Nizar Kabbani traduit par Mustapha Saha
Mon fils m’apporte sa palette de couleurs.
Il me demande de peindre un oiseau.
Je trempe le pinceau dans la couleur grise.
J’esquisse un carré.
Avec des barreaux et des verrous.
Mon fils me dit étonné :
Mais, c’est une prison, père.
Tu ne sais pas dessiner un oiseau ?
Je lui réponds : Je ne sais plus comment sont faits les oiseaux.
Mon fils m’apporte sa palette de couleurs.
Il me demande lui peindre la mer.
Je trace un cercle noir.
Mon fils me dit déconcerté :
Mais, c’est un cercle noir, père.
Tu ne sais donc pas que la mer est bleue ?
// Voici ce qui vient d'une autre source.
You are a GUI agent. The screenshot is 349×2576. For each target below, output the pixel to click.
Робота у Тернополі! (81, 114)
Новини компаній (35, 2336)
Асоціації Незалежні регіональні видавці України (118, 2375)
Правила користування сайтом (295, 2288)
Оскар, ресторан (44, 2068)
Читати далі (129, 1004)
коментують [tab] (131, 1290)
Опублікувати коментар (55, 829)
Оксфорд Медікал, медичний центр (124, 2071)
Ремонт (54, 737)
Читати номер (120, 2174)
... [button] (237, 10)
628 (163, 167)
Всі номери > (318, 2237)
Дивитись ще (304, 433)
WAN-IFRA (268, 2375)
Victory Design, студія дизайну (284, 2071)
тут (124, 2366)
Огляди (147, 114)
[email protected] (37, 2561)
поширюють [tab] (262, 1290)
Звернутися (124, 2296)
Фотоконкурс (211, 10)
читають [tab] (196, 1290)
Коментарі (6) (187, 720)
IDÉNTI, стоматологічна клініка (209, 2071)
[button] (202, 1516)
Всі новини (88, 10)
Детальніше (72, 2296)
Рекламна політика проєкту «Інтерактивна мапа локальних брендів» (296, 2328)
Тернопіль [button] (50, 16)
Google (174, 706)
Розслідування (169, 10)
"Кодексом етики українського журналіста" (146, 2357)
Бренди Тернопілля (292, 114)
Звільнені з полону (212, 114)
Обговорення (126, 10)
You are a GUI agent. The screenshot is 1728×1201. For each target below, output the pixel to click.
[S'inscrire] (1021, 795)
Je luis réponds : Autrefois, je savais dessiner la mer.
Mais, on m’a saisi ma canne à pêche.
On m’a pris mon bateau.
On m’a interdit tout contact avec la couleur bleue.
On m’a interdit de parler au poisson de la liberté.
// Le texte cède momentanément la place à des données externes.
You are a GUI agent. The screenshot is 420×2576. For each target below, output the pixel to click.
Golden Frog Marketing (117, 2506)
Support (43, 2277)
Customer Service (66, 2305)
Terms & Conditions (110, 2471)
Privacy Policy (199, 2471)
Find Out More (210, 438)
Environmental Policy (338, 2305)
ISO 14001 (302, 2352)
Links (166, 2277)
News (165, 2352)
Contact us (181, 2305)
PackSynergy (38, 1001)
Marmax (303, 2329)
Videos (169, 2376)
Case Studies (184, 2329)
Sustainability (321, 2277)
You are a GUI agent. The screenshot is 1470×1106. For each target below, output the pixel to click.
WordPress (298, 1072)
Mon fils m’apporte sa palette de couleurs.
Il me demande de crayonner un épi de blé.
Je dessine un revolver.
Mon fils me dit interloqué :
Tu ne sais pas faire la différence entre un épi de blé et un revolver?
Je lui réponds : Autrefois, je savais comment était un épi de blé.
Autrefois, je savais comment était une galette de pain.
Autrefois, je savais comment était une rose.
Mais, en ces temps métalliques, les arbres sont enrôlés dans les milices.
La rose est en tenue léopard.
En ces temps d’épis armés, d’oiseaux armés, de culture armée.
Je n’achète pas une galette de pain sans y trouver un revolver.
Je ne respire pas une rose sans qu’elle me menace de son arme.
Je ne feuillette pas un livre dans une librairie sans qu’il m’explose dans les mains.
Mon fils me demande de lui dire au moins un poème.
Je verse une larme en silence.
C’est une larme père, ce n’est pas un poème.
Je lui réponds : Un jour, tu sauras que les mots poème et larme sont synonymes.
Le poème arabe n’est qu’une larme qui coule d’une plume orpheline.